↓

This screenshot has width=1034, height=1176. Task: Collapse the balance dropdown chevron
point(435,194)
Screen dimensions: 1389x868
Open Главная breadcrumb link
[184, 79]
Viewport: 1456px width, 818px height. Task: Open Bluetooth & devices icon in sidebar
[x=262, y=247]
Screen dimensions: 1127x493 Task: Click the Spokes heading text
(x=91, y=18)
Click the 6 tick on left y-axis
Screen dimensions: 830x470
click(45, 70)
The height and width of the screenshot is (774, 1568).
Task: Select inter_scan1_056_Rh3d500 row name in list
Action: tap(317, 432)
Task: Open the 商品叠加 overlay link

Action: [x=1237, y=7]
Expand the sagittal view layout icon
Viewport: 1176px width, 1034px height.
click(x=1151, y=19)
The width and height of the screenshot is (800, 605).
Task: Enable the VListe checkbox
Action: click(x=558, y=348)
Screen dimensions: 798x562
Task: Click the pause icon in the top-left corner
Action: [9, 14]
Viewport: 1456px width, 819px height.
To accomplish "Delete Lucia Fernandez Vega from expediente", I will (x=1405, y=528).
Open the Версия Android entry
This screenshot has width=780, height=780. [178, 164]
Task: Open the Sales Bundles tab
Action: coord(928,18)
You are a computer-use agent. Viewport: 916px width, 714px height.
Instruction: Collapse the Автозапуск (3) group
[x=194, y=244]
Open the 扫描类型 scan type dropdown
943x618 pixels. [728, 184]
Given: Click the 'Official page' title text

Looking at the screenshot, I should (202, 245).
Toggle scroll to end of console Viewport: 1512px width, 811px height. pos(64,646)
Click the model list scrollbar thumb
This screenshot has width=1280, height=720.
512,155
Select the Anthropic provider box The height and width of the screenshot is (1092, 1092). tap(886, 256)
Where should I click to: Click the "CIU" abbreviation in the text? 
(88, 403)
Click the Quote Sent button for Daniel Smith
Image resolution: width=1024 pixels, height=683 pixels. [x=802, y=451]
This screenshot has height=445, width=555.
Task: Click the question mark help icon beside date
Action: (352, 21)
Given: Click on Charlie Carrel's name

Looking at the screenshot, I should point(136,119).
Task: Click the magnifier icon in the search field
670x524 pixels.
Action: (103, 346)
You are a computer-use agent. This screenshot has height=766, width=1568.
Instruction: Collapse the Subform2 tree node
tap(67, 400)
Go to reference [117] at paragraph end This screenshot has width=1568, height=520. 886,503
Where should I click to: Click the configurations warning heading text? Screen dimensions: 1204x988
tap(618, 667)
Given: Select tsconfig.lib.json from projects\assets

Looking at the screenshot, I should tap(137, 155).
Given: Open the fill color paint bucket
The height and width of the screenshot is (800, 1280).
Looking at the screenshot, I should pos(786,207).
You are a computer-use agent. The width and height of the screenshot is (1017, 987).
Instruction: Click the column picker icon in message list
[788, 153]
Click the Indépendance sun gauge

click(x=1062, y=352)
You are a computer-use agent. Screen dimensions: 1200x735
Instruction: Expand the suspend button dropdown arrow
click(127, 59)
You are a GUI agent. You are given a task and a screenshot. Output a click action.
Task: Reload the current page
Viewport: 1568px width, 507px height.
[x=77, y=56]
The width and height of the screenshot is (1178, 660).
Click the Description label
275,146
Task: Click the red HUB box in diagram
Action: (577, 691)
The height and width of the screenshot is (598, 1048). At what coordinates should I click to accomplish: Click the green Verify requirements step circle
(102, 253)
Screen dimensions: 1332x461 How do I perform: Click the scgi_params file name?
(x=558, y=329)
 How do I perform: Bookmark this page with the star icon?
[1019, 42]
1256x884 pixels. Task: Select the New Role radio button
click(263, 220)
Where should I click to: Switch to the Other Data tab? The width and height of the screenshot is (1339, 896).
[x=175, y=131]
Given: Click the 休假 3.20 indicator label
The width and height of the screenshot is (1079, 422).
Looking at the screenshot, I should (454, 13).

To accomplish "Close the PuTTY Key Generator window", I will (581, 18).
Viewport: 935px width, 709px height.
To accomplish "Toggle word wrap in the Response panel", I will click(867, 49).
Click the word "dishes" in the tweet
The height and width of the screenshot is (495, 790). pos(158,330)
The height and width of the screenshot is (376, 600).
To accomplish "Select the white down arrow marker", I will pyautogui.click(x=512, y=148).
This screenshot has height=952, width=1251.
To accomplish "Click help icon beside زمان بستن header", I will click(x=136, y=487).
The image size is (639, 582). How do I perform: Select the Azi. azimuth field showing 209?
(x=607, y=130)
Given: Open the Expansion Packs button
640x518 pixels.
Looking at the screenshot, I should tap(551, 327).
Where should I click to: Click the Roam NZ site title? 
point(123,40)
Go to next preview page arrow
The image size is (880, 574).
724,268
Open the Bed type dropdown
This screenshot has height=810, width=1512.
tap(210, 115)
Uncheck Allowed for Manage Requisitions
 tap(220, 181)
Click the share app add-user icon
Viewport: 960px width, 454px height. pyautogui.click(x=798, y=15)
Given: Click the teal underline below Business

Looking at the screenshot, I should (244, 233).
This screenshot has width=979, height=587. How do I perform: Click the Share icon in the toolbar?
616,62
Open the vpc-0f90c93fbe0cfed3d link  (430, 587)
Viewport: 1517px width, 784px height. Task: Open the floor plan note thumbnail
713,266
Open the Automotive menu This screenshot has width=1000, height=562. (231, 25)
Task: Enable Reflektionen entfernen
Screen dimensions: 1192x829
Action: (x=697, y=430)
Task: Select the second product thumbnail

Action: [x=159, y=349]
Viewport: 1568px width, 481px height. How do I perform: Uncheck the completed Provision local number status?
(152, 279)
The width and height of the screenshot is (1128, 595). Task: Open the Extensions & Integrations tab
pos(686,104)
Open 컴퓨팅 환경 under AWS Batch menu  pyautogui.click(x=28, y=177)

↑

The task | The task requires each record above to be restated exactly.

Reply |
This screenshot has width=1034, height=1176. Task: Collapse the balance dropdown chevron
point(435,194)
Screen dimensions: 1389x868
Open Главная breadcrumb link
[184, 79]
Viewport: 1456px width, 818px height. Task: Open Bluetooth & devices icon in sidebar
[x=262, y=247]
Screen dimensions: 1127x493 Task: Click the Spokes heading text
(x=91, y=18)
Click the 6 tick on left y-axis
Screen dimensions: 830x470
click(45, 70)
The height and width of the screenshot is (774, 1568).
Task: Select inter_scan1_056_Rh3d500 row name in list
Action: tap(317, 432)
Task: Open the 商品叠加 overlay link

Action: [x=1237, y=7]
Expand the sagittal view layout icon
Viewport: 1176px width, 1034px height.
click(x=1151, y=19)
The width and height of the screenshot is (800, 605).
Task: Enable the VListe checkbox
Action: click(x=558, y=348)
Screen dimensions: 798x562
Task: Click the pause icon in the top-left corner
Action: [9, 14]
Viewport: 1456px width, 819px height.
To accomplish "Delete Lucia Fernandez Vega from expediente", I will (x=1405, y=528).
Open the Версия Android entry
This screenshot has width=780, height=780. [178, 164]
Task: Open the Sales Bundles tab
Action: coord(928,18)
You are a computer-use agent. Viewport: 916px width, 714px height.
Instruction: Collapse the Автозапуск (3) group
[x=194, y=244]
Open the 扫描类型 scan type dropdown
943x618 pixels. [728, 184]
Given: Click the 'Official page' title text

Looking at the screenshot, I should (202, 245).
Toggle scroll to end of console Viewport: 1512px width, 811px height. pos(64,646)
Click the model list scrollbar thumb
This screenshot has width=1280, height=720.
512,155
Select the Anthropic provider box The height and width of the screenshot is (1092, 1092). tap(886, 256)
Where should I click to: Click the "CIU" abbreviation in the text? 
(88, 403)
Click the Quote Sent button for Daniel Smith
Image resolution: width=1024 pixels, height=683 pixels. [x=802, y=451]
This screenshot has height=445, width=555.
Task: Click the question mark help icon beside date
Action: (352, 21)
Given: Click on Charlie Carrel's name

Looking at the screenshot, I should point(136,119).
Task: Click the magnifier icon in the search field
670x524 pixels.
Action: (103, 346)
You are a computer-use agent. This screenshot has height=766, width=1568.
Instruction: Collapse the Subform2 tree node
tap(67, 400)
Go to reference [117] at paragraph end This screenshot has width=1568, height=520. 886,503
Where should I click to: Click the configurations warning heading text? Screen dimensions: 1204x988
tap(618, 667)
Given: Select tsconfig.lib.json from projects\assets

Looking at the screenshot, I should tap(137, 155).
Given: Open the fill color paint bucket
The height and width of the screenshot is (800, 1280).
Looking at the screenshot, I should pos(786,207).
You are a computer-use agent. The width and height of the screenshot is (1017, 987).
Instruction: Click the column picker icon in message list
[788, 153]
Click the Indépendance sun gauge

click(x=1062, y=352)
You are a computer-use agent. Screen dimensions: 1200x735
Instruction: Expand the suspend button dropdown arrow
click(127, 59)
You are a GUI agent. You are given a task and a screenshot. Output a click action.
Task: Reload the current page
Viewport: 1568px width, 507px height.
[x=77, y=56]
The width and height of the screenshot is (1178, 660).
Click the Description label
275,146
Task: Click the red HUB box in diagram
Action: (577, 691)
The height and width of the screenshot is (598, 1048). At what coordinates should I click to accomplish: Click the green Verify requirements step circle
(102, 253)
Screen dimensions: 1332x461 How do I perform: Click the scgi_params file name?
(x=558, y=329)
 How do I perform: Bookmark this page with the star icon?
[1019, 42]
1256x884 pixels. Task: Select the New Role radio button
click(263, 220)
Where should I click to: Switch to the Other Data tab? The width and height of the screenshot is (1339, 896).
[x=175, y=131]
Given: Click the 休假 3.20 indicator label
The width and height of the screenshot is (1079, 422).
Looking at the screenshot, I should (454, 13).

To accomplish "Close the PuTTY Key Generator window", I will (581, 18).
Viewport: 935px width, 709px height.
To accomplish "Toggle word wrap in the Response panel", I will click(867, 49).
Click the word "dishes" in the tweet
The height and width of the screenshot is (495, 790). pos(158,330)
The height and width of the screenshot is (376, 600).
To accomplish "Select the white down arrow marker", I will pyautogui.click(x=512, y=148).
This screenshot has height=952, width=1251.
To accomplish "Click help icon beside زمان بستن header", I will click(x=136, y=487).
The image size is (639, 582). How do I perform: Select the Azi. azimuth field showing 209?
(x=607, y=130)
Given: Open the Expansion Packs button
640x518 pixels.
Looking at the screenshot, I should tap(551, 327).
Where should I click to: Click the Roam NZ site title? 
point(123,40)
Go to next preview page arrow
The image size is (880, 574).
724,268
Open the Bed type dropdown
This screenshot has height=810, width=1512.
tap(210, 115)
Uncheck Allowed for Manage Requisitions
 tap(220, 181)
Click the share app add-user icon
Viewport: 960px width, 454px height. pyautogui.click(x=798, y=15)
Given: Click the teal underline below Business

Looking at the screenshot, I should (244, 233).
This screenshot has width=979, height=587. How do I perform: Click the Share icon in the toolbar?
616,62
Open the vpc-0f90c93fbe0cfed3d link  (430, 587)
Viewport: 1517px width, 784px height. Task: Open the floor plan note thumbnail
713,266
Open the Automotive menu This screenshot has width=1000, height=562. (231, 25)
Task: Enable Reflektionen entfernen
Screen dimensions: 1192x829
Action: (x=697, y=430)
Task: Select the second product thumbnail

Action: [x=159, y=349]
Viewport: 1568px width, 481px height. How do I perform: Uncheck the completed Provision local number status?
(152, 279)
The width and height of the screenshot is (1128, 595). Task: Open the Extensions & Integrations tab
pos(686,104)
Open 컴퓨팅 환경 under AWS Batch menu  pyautogui.click(x=28, y=177)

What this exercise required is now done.